複数のscp(OpenSSH)の脆弱性情報(Moderate: CVE-2019-6109, CVE-2019-6110, CVE-2019-6111)

こんにちは。SIOS OSSエバンジェリスト/セキュリティ担当の面 和毅です。

01/14/2019に複数のscp(OpenSSH)の脆弱性情報(Moderate: CVE-2019-6109, CVE-2019-6110, CVE-2019-6111)が公開されています。(一次情報源には、この他に先日のこちらの情報も含まれています)。PoCは後に公開される予定だそうです。今回はこれららの脆弱性の概要と、各ディストリビューションの対応について簡単にまとめてみます。


2019/01/16: Red Hat Enterprise Linuxの情報を追加しました。

一次情報源

scp client multiple vulnerabilities

(一次情報源には、この他に先日のこちらの情報も含まれています)。

Priority

  • CVE-2019-6109

    Moderate(SuSE)/Low(Red Hat)

    • SuSE
      • CVSS v3 Base Score: 4.6
      • Vector: AV:N/AC:L/PR:L/UI:R/S:U/C:N/I:L/A:L
    • Red Hat Customer Potal
      • CVSS v3 Base Score: 3.1
      • Vector: CVSS:3.0/AV:N/AC:H/PR:N/UI:R/S:U/C:N/I:L/A:N
    • NVD
  • CVE-2019-6110

    Moderate(SuSE)/Low(Red Hat)

    • SuSE
      • CVSS v3 Base Score: 4.6
      • Vector: AV:N/AC:L/PR:L/UI:R/S:U/C:N/I:L/A:L
    • Red Hat Customer Potal
      • CVSS v3 Base Score: 3.1
      • Vector: CVSS:3.0/AV:N/AC:H/PR:N/UI:R/S:U/C:N/I:L/A:N
    • NVD
  • CVE-2019-6111

    Moderate

    • SuSE
      • CVSS v3 Base Score: 4.6
      • Vector: AV:N/AC:L/PR:L/UI:R/S:U/C:N/I:L/A:L
    • Red Hat Customer Potal
      • CVSS v3 Base Score: 5.3
      • Vector: CVSS:3.0/AV:N/AC:H/PR:N/UI:R/S:U/C:N/I:H/A:N
    • NVD

修正方法

各ディストリビューションの情報を確認してください。

CVE概要(詳細はCVEのサイトをご確認ください)

  • http://cve.mitre.org/cgi-bin/cvename.cgi?name=CVE-2019-6109
    • scpクライアントでのオブジェクト名検証の不足
    • 重要度 - Moderate
    • scpが1983年のrcpの派生から来ているため、サーバはどのファイル/ディレクトリをクライアントに送るかを決めることが出来ます。
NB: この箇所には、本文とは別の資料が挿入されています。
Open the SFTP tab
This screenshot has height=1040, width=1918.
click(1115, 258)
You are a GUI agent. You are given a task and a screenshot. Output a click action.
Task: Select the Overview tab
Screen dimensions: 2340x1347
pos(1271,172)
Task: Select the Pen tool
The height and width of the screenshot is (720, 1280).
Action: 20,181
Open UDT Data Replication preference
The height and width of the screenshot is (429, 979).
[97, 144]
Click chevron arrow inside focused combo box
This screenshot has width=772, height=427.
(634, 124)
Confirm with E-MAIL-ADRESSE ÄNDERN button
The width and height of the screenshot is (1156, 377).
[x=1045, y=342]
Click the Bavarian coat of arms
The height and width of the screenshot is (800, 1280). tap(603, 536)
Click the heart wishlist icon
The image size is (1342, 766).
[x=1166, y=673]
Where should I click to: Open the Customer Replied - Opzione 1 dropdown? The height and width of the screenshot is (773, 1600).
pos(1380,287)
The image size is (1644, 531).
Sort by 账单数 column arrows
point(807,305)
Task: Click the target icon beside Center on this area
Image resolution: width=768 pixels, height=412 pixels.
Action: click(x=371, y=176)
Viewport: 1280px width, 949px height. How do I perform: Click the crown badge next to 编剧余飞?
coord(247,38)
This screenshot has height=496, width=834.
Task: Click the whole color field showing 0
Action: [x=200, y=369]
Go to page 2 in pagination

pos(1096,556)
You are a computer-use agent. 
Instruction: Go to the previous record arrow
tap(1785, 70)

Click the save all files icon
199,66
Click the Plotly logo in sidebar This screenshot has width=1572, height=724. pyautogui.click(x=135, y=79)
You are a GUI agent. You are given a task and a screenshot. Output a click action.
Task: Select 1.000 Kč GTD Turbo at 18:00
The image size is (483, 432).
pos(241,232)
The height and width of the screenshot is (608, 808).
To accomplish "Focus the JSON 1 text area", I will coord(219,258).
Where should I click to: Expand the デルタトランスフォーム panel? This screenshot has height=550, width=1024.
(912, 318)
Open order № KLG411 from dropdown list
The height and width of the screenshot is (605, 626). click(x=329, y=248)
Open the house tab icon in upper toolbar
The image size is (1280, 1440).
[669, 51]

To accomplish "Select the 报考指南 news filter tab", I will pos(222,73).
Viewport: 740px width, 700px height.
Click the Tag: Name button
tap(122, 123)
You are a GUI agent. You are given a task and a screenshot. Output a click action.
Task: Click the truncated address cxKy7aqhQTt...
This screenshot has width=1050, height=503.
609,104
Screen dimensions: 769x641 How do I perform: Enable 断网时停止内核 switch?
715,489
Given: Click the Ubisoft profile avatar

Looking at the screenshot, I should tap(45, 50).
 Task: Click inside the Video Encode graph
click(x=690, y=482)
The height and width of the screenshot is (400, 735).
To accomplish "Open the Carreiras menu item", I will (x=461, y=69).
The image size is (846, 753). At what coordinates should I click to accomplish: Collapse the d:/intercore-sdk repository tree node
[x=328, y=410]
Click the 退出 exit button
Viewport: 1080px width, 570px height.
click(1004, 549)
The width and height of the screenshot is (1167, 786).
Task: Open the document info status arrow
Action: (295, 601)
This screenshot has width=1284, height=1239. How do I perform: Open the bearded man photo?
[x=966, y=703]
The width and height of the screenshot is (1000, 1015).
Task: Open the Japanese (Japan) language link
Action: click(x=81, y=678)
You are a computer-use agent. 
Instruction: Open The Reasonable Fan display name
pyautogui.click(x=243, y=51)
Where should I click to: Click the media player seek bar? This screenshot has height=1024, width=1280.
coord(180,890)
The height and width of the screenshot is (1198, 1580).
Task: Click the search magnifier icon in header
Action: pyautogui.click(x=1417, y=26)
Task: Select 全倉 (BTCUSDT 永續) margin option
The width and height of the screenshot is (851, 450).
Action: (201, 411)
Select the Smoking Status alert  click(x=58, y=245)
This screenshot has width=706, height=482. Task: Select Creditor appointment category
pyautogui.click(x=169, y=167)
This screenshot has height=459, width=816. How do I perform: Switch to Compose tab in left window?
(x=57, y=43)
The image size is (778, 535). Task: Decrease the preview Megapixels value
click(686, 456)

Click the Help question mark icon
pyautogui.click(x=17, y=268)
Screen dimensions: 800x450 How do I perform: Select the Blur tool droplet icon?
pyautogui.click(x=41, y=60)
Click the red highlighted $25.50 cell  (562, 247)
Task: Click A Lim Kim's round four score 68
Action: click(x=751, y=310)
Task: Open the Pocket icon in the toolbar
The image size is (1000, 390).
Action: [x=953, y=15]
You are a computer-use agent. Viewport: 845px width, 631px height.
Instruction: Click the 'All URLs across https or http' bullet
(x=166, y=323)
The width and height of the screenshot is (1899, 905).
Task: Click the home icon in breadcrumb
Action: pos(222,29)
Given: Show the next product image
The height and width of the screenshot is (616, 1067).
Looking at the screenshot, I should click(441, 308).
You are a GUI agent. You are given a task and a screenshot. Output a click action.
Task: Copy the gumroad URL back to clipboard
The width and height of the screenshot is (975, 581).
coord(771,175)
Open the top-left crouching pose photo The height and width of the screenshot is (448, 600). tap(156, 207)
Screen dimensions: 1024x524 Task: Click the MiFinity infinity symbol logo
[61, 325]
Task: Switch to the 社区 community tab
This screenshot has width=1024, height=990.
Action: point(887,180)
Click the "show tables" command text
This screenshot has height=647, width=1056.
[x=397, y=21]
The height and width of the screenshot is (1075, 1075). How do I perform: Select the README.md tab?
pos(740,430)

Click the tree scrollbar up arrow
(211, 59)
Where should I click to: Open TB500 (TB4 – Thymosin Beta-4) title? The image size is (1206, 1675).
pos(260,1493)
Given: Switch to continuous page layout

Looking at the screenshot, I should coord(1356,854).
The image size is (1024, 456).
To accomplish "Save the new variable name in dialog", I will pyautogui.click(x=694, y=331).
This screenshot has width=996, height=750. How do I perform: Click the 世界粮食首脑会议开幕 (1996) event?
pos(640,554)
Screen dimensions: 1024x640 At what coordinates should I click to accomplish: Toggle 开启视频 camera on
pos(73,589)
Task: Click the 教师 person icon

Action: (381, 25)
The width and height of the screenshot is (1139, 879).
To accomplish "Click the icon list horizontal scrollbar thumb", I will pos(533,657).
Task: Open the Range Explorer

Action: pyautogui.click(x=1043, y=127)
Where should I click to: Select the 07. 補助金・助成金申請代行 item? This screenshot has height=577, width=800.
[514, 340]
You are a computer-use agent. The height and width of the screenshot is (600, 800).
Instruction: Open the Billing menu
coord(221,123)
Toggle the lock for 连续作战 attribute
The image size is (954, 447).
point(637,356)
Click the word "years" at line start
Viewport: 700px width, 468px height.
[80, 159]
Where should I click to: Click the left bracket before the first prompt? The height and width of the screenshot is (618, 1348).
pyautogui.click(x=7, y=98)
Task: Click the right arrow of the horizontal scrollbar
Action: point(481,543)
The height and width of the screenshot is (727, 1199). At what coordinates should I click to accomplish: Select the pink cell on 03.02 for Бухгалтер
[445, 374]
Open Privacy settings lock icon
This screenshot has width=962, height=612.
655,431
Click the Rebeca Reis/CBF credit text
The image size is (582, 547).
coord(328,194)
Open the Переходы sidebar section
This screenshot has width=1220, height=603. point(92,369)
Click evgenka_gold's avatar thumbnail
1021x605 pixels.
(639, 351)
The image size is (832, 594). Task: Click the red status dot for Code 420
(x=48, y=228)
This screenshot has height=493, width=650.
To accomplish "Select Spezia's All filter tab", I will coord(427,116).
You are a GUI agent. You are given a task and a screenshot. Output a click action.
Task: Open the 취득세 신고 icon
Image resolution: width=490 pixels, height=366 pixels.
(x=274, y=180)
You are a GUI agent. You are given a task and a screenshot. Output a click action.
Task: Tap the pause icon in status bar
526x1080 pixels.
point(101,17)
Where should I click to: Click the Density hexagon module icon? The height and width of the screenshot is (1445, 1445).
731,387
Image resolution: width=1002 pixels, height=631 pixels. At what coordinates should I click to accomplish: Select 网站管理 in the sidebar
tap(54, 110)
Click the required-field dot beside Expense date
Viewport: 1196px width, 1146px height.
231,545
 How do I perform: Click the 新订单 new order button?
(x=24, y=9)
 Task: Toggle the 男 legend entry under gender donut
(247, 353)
しかしながら、scpクライアントは返されたオブジェクト名に対してぞんざいな検証(ディレクトリトラバーサル攻撃が防がれているかの検証だけ)しかしていません。悪意のあるscpサーバはscpクライアントのターゲットディレクトリ中の任意のファイルを上書きすることが可能です。再起操作(-r)が実行された場合には、サーバはサブディレクトリに対しても操作が可能です(例えば、.ssh/authorized_keysの上書きなど)。これはWinSCPでCVE-2018-20684として知られている脆弱性と同じです。
  • http://cve.mitre.org/cgi-bin/cvename.cgi?name=CVE-2019-6110
    • scpクライアントの表示をオブジェクト名で偽装できる可能性
    • 重要度 - Moderate
    • 進行状況を表示する文字エンコードが欠如しているため、オブジェクト名を使用してクライアントの表示を操作することが可能です。例えば、ANSIコードを用いて転送中の追加ファイルを隠す等です。
  • http://cve.mitre.org/cgi-bin/cvename.cgi?name=CVE-2019-6111
    • scpクライアントの表示をオブジェクト名で偽装できる可能性
    • 重要度 - Moderate
    • scpサーバからの任意のstderr表示を受け付けるため、悪意のあるサーバはクライアントの表示を操作することが可能です。例えば、ANSIコードを用いて転送中の追加ファイルを隠す等です。

PoC

PoCは後日公開される予定だそうです。公開され次第、情報を更新します。



対処方法

各ディストリビューションの案内に従い、アップデートを行ってください。全てのRed Hat製品でパッチが行き渡っているかを確認するには、Red Hat SatelliteKatello、Spacewalk等を使うと管理が便利でしょう。